The music veers from the disco pomp of ‘Bring It On’ to the heavy, fuzzy bass rumble of ‘Dirty Bird’, the atmospheric ‘Skimming Stones’ to the ridiculously catchy electro-pop va-va-voom of ‘The Tap’. Despite or perhaps because of the chameleonic nature of the tunes, the arrangements throughout are never short of intriguing, featuring bells, whistles, kazoos, dulcimers, wurlitzers, glockenspiels, harmoniums and whatever you’re having yourself squire: indeed, the instrumental gypsy folk of ‘Out To Sea’ features a sound that resembles nothing more (or less) than a croaking bullfrog.

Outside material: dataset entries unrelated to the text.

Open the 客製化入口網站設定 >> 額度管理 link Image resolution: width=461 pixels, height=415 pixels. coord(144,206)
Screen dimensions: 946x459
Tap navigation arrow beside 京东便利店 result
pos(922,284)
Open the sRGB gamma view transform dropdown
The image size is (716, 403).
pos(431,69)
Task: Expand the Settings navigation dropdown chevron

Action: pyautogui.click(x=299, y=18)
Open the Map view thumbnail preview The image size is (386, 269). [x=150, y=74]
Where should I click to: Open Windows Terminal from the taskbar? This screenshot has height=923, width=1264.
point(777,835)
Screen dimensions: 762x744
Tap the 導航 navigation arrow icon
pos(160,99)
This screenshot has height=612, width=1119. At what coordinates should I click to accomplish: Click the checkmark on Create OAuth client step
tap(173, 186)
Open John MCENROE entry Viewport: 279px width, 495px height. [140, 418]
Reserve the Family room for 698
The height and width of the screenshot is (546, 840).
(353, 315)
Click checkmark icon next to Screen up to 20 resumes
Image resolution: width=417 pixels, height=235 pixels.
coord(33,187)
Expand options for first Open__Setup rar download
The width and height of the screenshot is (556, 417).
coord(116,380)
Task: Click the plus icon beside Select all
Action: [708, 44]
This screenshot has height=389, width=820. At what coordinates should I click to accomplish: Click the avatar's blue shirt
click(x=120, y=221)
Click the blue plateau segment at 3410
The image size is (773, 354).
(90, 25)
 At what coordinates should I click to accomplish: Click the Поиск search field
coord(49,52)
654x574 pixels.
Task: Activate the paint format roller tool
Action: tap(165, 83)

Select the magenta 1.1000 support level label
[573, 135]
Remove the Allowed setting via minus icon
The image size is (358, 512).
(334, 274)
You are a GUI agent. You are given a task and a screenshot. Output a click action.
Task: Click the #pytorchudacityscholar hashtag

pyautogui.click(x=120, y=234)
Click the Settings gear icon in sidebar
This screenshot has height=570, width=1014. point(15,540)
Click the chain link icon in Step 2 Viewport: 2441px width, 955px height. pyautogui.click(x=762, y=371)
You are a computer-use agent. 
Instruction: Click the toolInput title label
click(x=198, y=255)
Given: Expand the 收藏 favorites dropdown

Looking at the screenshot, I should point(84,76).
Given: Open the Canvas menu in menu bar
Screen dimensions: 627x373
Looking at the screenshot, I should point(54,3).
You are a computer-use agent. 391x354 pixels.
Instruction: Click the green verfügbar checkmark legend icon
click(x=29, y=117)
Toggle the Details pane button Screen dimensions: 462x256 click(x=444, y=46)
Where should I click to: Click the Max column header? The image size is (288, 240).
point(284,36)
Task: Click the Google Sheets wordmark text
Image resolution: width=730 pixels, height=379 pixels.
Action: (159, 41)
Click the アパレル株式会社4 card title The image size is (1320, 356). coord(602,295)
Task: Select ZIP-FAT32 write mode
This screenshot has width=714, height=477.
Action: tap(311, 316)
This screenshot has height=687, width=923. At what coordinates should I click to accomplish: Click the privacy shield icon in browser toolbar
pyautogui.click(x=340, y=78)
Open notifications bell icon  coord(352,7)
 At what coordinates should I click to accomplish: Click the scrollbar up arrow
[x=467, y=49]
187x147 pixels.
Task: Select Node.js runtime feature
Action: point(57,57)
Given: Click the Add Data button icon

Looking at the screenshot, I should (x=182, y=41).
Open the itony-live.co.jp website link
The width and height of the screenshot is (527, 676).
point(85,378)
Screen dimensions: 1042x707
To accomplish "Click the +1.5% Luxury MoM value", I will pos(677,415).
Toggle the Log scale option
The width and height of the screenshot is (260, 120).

The aforementioned ‘Liberty Bell’ (surely a single in waiting) is one of the warmest songs written about our capital city in some time: it also helps that it’s as infectious as genital warts, but far more pleasant. ‘Crazy’ sounds like it could almost be a hit for Britney Spears, although Sarah Verdon’s chorus comes across more Ozzy Osbourne. Speaking of choruses, this album is brimming over with some of the most addictive I’ve heard in some time, from the masterful, orchestral ‘Goldilocks’ to the dreamy ‘Summer’s Son’, which features both Keogh and Verdon on vocal duties.
Short Stories is a sumptuously produced collection of songs that veer from the subtle to the imperious, yet never meander near the middle of the road. This is not an immediate album – but live with them for a while and these Short Stories will repay your faith manifold.